:: Excerpted passage
Re: [PATCH v2] kcov: improve documentation

From: Bagas Sanjaya
Date: Tue Feb 28 2023 - 23:33:15 EST


On Tue, Feb 28, 2023 at 09:04:15PM +0100, andrey.konovalov@xxxxxxxxx wrote:
> diff --git a/Documentation/dev-tools/kcov.rst b/Documentation/dev-tools/kcov.rst
> index d83c9ab49427..4527acfa023d 100644
> --- a/Documentation/dev-tools/kcov.rst
> +++ b/Documentation/dev-tools/kcov.rst
> @@ -1,42 +1,50 @@
> -kcov: code coverage for fuzzing
> +KCOV: code coverage for fuzzing
> ===============================
>
> -kcov exposes kernel code coverage information in a form suitable for coverage-
> -guided fuzzing (randomized testing). Coverage data of a running kernel is
> -exported via the "kcov" debugfs file. Coverage collection is enabled on a task
> -basis, and thus it can capture precise coverage of a single system call.
> +KCOV collects and exposes kernel code coverage information in a form suitable
> +for coverage-guided fuzzing. Coverage data of a running kernel is exported via
> +the ``kcov`` debugfs file. Coverage collection is enabled on a task basis, and
> +thus KCOV can capture precise coverage of a single system call.
>
> -Note that kcov does not aim to collect as much coverage as possible. It aims
> -to collect more or less stable coverage that is function of syscall inputs.
> -To achieve this goal it does not collect coverage in soft/hard interrupts
> -and instrumentation of some inherently non-deterministic parts of kernel is
> -disabled (e.g. scheduler, locking).
> +Note that KCOV does not aim to collect as much coverage as possible. It aims
> +to collect more or less stable coverage that is a function of syscall inputs.
> +To achieve this goal, it does not collect coverage in soft/hard interrupts
> +(unless remove coverage collection is enabled, see below) and from some
> +inherently non-deterministic parts of the kernel (e.g. scheduler, locking).
::::
| Description of the task |
Quote the KCOV documentation patch from "On Tue, Feb" up to and including "it can capture precise coverage of a single system call.".
:: Raw data
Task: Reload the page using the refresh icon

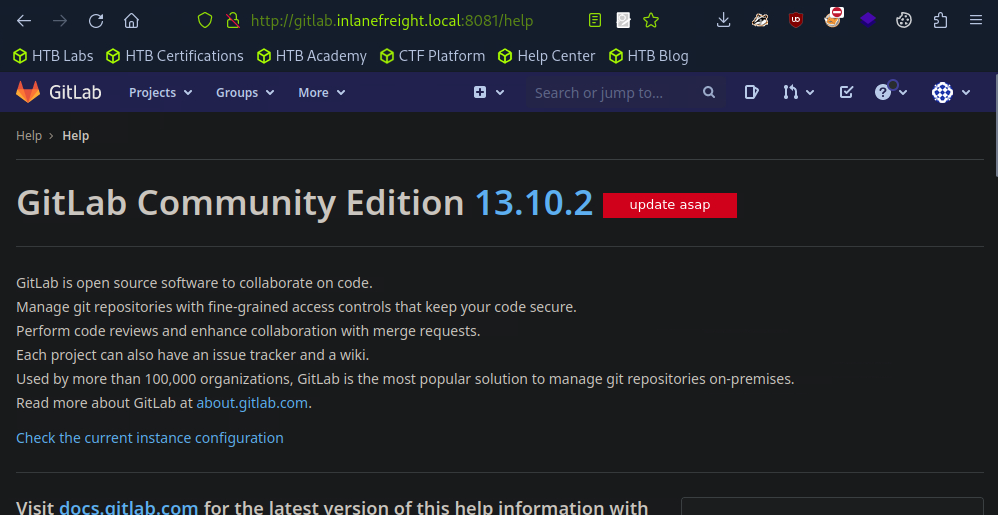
::::
| Finished exercise |
On Tue, Feb 28, 2023 at 09:04:15PM +0100, andrey.konovalov@xxxxxxxxx wrote:
> diff --git a/Documentation/dev-tools/kcov.rst b/Documentation/dev-tools/kcov.rst
> index d83c9ab49427..4527acfa023d 100644
> --- a/Documentation/dev-tools/kcov.rst
> +++ b/Documentation/dev-tools/kcov.rst
> @@ -1,42 +1,50 @@
> -kcov: code coverage for fuzzing
> +KCOV: code coverage for fuzzing
> ===============================
>
> -kcov exposes kernel code coverage information in a form suitable for coverage-
> -guided fuzzing (randomized testing). Coverage data of a running kernel is
> -exported via the "kcov" debugfs file. Coverage collection is enabled on a task
> -basis, and thus it can capture precise coverage of a single system call.